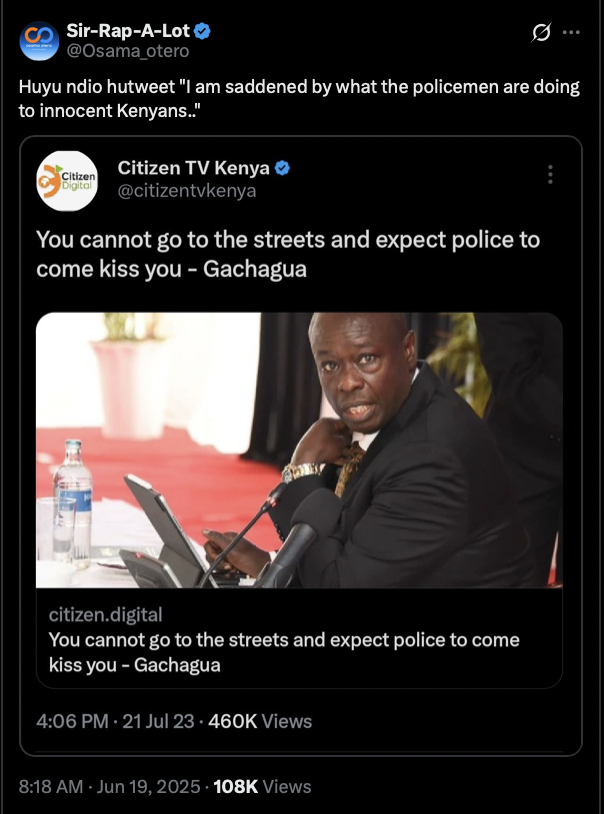The height and width of the screenshot is (814, 604).
Task: View the 460K Views count
Action: pyautogui.click(x=260, y=721)
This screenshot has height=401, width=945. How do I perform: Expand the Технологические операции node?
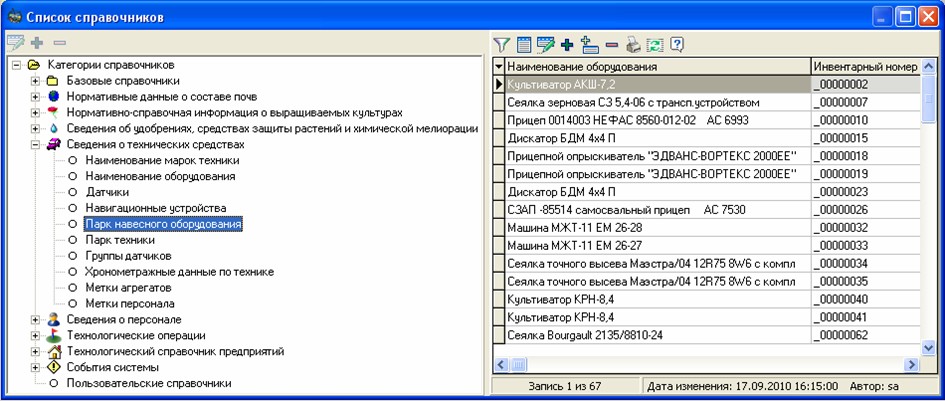36,335
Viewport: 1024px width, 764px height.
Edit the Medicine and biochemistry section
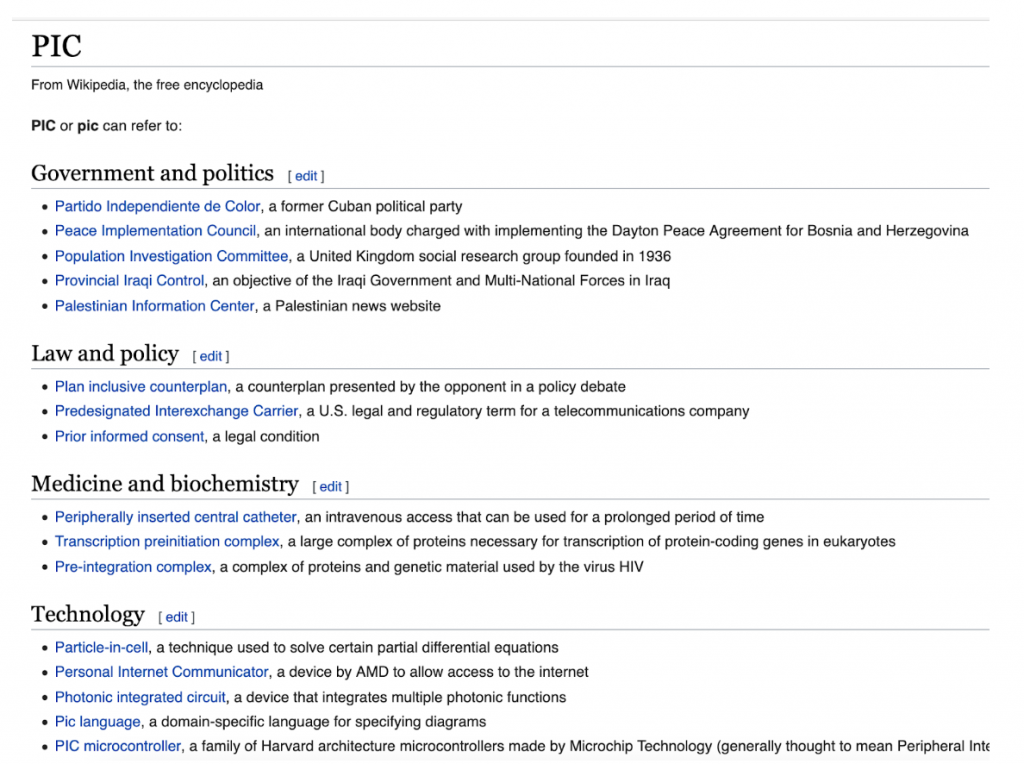tap(331, 487)
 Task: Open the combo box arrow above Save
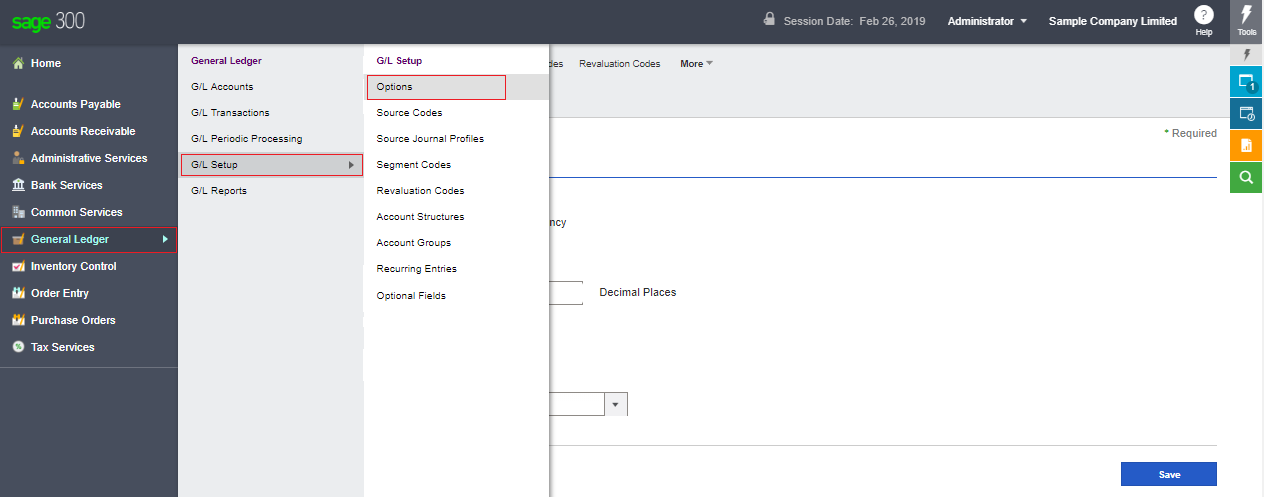point(615,404)
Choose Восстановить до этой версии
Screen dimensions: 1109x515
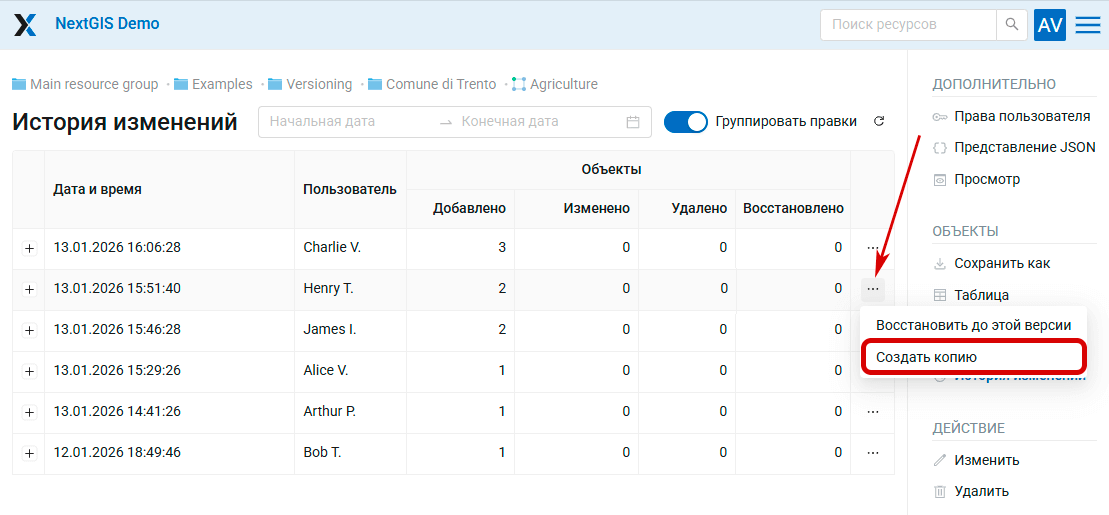coord(973,325)
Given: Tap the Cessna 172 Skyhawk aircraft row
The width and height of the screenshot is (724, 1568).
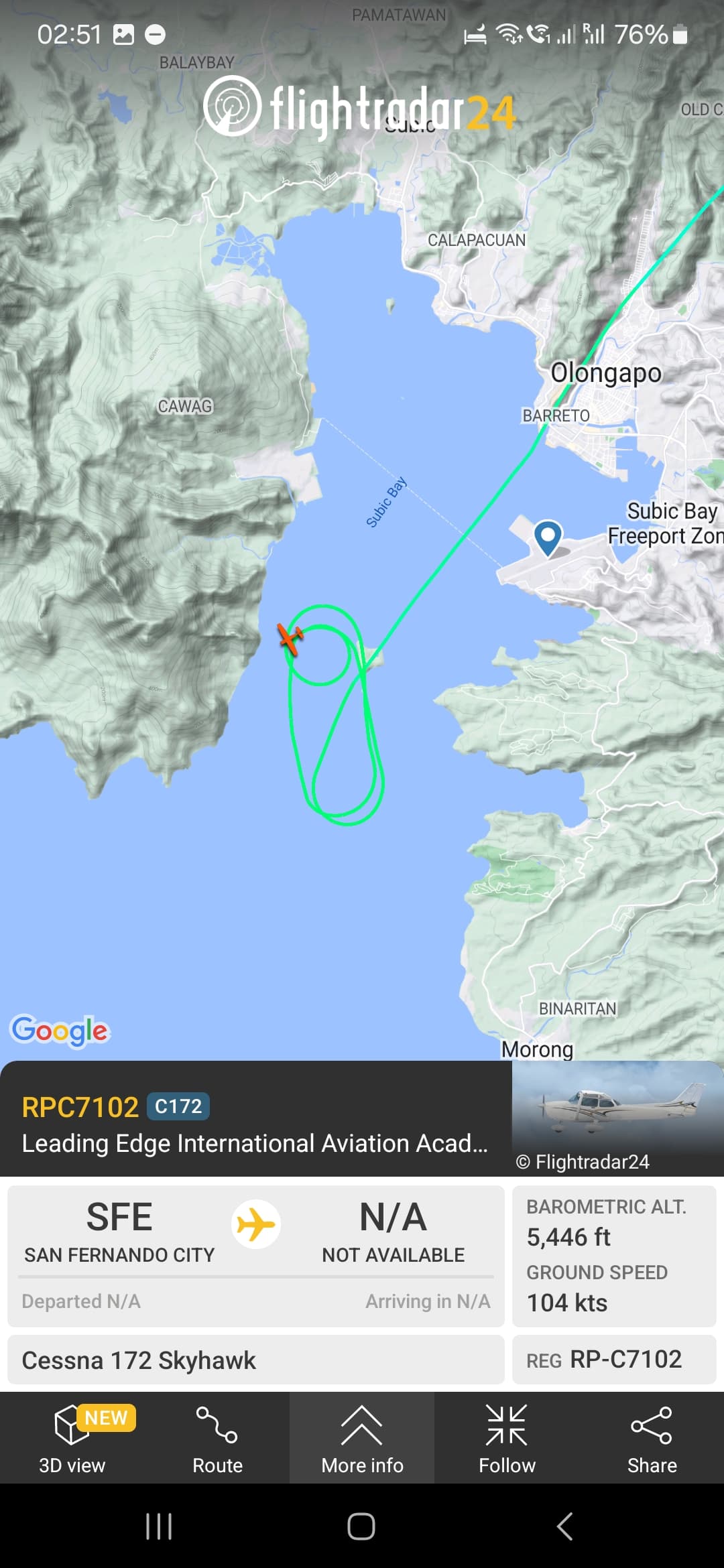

◆ The task:
With pictures left out, repeat exactly the lines from the one containing "Viewport: 1024px width, 764px height." through the last line of the data above, inclusive, and nothing else.

◆ Output below:
Viewport: 1024px width, 764px height.
Edit the Medicine and biochemistry section
tap(331, 487)
 Task: Open the combo box arrow above Save
point(615,404)
Choose Восстановить до этой версии
Screen dimensions: 1109x515
coord(973,325)
Given: Tap the Cessna 172 Skyhawk aircraft row
The width and height of the screenshot is (724, 1568).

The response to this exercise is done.